* START Material provided *
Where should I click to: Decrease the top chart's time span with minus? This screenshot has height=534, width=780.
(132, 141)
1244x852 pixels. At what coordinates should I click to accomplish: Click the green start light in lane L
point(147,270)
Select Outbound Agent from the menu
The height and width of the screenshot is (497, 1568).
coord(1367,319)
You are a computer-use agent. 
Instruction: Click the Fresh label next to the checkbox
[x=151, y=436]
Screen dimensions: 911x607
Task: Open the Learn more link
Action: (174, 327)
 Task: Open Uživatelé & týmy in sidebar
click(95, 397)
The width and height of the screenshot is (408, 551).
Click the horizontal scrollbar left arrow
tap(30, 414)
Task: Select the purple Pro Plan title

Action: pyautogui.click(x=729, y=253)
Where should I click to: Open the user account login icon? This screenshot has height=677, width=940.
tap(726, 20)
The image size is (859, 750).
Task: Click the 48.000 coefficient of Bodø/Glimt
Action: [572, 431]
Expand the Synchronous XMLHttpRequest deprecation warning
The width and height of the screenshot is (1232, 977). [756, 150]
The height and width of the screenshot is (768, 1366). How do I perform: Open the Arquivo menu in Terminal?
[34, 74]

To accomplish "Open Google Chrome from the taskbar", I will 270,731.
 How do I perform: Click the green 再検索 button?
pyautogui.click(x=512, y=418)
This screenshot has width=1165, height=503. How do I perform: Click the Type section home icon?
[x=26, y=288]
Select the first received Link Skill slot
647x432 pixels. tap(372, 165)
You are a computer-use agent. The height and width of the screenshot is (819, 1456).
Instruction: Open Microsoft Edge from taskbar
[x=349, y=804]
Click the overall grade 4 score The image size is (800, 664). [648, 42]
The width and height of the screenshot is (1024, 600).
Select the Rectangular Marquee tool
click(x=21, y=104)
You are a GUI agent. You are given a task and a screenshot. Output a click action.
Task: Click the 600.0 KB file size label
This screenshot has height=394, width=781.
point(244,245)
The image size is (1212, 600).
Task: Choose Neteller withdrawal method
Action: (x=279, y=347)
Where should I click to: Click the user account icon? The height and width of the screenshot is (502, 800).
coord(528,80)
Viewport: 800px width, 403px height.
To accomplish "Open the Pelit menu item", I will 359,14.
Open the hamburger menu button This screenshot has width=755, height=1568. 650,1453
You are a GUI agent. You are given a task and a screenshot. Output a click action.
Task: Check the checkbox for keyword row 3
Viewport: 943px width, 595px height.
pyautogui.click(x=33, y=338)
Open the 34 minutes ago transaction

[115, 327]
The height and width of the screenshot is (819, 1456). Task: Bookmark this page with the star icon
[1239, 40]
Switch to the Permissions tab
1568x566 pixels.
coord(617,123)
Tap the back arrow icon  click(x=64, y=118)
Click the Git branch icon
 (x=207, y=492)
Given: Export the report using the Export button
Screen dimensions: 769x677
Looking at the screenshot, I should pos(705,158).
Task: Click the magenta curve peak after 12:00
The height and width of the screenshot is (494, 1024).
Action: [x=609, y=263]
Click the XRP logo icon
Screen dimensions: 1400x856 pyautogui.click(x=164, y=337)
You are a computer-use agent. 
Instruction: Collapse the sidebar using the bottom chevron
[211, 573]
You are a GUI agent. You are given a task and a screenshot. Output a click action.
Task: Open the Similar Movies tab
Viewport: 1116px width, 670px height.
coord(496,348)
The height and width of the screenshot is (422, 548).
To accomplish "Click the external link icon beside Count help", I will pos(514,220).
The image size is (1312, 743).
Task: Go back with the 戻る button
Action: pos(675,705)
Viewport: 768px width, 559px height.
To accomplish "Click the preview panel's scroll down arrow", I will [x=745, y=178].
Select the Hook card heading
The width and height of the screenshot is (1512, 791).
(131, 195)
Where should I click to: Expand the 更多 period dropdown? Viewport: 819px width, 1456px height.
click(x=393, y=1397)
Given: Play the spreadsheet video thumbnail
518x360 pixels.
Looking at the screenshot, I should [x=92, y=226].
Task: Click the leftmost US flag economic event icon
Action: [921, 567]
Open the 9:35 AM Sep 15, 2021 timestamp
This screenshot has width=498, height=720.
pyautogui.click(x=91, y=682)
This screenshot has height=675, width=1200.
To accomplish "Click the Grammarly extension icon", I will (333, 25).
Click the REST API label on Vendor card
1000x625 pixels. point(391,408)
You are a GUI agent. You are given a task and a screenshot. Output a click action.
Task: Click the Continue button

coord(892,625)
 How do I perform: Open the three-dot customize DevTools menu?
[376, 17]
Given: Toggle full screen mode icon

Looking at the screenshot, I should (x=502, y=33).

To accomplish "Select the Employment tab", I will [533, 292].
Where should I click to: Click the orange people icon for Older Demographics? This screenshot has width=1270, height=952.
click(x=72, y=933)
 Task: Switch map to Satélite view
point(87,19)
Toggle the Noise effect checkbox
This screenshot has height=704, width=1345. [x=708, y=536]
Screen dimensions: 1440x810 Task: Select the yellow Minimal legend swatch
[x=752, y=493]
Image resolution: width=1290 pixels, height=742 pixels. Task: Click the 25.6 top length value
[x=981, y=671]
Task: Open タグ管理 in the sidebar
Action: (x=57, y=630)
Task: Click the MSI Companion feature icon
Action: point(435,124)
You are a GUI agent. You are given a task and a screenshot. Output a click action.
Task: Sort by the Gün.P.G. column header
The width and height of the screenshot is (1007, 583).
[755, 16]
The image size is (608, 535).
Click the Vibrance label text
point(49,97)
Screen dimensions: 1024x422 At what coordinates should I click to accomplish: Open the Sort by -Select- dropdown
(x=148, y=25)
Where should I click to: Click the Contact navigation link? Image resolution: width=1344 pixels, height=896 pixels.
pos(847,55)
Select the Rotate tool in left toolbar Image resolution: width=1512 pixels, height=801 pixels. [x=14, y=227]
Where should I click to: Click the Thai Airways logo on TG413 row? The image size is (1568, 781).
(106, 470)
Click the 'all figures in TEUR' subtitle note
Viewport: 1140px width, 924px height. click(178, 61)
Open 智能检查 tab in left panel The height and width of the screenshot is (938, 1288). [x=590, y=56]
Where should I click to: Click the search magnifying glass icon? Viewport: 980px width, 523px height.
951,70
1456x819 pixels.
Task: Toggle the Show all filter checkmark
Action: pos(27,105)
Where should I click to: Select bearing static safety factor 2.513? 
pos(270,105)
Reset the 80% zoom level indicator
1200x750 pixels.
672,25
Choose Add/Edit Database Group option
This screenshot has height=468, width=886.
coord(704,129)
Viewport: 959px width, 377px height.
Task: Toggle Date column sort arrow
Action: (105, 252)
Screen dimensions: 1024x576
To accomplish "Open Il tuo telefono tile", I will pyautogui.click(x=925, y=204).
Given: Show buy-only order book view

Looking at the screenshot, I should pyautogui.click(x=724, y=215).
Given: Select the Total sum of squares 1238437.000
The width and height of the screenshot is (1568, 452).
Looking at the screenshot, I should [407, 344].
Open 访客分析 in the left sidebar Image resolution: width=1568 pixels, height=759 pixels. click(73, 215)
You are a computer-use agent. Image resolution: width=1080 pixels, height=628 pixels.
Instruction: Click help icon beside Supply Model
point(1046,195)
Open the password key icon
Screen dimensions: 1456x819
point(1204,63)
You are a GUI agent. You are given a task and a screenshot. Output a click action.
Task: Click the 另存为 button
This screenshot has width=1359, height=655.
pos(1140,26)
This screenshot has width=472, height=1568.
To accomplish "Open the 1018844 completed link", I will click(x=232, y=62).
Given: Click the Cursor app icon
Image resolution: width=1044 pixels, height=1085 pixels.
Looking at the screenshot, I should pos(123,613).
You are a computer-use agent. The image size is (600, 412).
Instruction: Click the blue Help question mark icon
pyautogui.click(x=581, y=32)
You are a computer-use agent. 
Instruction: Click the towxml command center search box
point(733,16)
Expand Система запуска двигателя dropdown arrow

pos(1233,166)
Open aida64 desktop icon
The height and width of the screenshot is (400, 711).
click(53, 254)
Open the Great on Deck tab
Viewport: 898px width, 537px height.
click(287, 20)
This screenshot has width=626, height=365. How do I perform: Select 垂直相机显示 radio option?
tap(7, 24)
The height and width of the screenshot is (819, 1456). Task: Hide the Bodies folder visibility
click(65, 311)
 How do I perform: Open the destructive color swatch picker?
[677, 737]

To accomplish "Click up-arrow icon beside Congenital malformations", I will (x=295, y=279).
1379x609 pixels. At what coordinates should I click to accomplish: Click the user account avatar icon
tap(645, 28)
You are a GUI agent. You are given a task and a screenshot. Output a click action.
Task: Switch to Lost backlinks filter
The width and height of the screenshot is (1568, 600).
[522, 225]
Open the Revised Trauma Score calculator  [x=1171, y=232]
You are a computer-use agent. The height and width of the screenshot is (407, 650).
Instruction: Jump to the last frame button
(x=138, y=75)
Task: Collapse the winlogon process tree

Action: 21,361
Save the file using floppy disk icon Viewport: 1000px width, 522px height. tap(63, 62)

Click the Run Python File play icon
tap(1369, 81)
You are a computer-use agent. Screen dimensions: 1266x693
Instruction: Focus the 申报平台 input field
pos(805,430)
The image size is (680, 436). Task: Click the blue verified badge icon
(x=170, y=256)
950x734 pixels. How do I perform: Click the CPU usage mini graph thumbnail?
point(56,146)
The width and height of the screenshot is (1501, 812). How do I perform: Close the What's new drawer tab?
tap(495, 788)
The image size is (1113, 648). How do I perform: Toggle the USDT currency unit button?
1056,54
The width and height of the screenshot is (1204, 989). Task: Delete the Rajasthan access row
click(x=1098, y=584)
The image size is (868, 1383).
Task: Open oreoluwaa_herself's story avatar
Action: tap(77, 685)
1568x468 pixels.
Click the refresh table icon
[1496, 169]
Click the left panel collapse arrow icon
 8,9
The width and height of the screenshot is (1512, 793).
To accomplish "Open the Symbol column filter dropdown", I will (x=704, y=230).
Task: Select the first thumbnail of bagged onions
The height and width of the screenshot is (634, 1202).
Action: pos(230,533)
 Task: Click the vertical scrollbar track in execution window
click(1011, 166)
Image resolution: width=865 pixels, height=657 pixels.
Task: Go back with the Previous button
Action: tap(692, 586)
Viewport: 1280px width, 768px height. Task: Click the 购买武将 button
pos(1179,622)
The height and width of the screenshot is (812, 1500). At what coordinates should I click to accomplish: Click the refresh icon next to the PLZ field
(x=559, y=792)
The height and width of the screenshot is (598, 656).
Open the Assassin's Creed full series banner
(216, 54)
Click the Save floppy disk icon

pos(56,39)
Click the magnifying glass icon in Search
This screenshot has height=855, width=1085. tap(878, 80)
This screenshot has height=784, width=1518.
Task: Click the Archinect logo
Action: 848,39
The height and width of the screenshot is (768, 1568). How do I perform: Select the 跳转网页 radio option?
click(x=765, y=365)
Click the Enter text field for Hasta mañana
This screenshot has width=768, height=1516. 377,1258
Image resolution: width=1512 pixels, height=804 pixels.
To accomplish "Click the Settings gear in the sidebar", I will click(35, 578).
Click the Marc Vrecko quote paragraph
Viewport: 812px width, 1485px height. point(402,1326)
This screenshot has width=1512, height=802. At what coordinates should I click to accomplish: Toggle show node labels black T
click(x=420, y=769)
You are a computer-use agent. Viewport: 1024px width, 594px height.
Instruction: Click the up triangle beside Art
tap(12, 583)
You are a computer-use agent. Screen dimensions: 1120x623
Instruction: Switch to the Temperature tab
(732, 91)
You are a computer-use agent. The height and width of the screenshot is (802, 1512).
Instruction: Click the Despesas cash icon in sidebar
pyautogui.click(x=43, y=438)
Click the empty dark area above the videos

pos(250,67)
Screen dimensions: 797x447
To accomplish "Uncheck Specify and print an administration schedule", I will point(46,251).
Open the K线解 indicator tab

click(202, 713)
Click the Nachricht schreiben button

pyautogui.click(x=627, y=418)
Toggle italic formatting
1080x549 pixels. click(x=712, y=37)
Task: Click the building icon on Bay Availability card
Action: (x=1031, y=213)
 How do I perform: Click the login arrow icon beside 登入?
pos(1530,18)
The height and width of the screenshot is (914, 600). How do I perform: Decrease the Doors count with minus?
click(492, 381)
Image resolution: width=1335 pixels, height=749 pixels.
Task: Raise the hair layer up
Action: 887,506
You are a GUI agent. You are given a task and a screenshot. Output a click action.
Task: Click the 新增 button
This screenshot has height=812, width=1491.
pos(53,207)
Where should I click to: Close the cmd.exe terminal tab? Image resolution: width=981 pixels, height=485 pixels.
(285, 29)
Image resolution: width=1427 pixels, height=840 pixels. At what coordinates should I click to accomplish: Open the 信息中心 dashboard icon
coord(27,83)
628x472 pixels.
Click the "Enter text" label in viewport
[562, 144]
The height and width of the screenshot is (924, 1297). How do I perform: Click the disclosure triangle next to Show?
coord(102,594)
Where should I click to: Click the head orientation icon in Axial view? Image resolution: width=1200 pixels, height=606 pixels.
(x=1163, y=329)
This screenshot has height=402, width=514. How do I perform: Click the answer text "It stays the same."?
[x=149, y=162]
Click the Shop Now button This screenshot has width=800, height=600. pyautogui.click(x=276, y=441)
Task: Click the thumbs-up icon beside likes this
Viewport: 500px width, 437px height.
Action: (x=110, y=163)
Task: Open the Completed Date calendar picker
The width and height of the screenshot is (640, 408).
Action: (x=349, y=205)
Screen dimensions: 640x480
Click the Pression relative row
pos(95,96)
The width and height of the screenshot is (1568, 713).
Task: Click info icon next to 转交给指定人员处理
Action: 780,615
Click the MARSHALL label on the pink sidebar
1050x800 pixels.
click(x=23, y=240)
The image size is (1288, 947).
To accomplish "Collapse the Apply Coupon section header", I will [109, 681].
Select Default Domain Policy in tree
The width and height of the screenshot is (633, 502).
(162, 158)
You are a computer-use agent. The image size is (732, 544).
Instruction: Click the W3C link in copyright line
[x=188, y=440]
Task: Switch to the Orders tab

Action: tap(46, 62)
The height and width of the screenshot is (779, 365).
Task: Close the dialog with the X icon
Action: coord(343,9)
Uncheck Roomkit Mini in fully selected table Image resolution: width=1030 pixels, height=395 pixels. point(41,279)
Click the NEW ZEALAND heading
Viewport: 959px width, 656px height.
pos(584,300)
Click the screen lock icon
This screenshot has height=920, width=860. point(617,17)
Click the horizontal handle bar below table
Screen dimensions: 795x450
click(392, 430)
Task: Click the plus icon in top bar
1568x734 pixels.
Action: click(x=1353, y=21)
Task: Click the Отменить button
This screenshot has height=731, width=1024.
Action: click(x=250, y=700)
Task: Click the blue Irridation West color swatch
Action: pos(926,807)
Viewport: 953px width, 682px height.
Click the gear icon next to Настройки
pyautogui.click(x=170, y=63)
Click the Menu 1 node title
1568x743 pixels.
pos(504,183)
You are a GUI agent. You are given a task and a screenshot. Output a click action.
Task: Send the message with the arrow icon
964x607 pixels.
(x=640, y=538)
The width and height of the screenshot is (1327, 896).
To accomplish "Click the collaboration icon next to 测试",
* END Material provided *
What is being asked — Turn the records starting at the line containing "Task: Click the Отменить button" and ending at the end of the records into a numbered list, leaving out any blank lines.

The result —
1. Task: Click the Отменить button
2. This screenshot has height=731, width=1024.
3. Action: click(x=250, y=700)
4. Task: Click the blue Irridation West color swatch
5. Action: pos(926,807)
6. Viewport: 953px width, 682px height.
7. Click the gear icon next to Настройки
8. pyautogui.click(x=170, y=63)
9. Click the Menu 1 node title
10. 1568x743 pixels.
11. pos(504,183)
12. You are a GUI agent. You are given a task and a screenshot. Output a click action.
13. Task: Send the message with the arrow icon
14. 964x607 pixels.
15. (x=640, y=538)
16. The width and height of the screenshot is (1327, 896).
17. To accomplish "Click the collaboration icon next to 测试",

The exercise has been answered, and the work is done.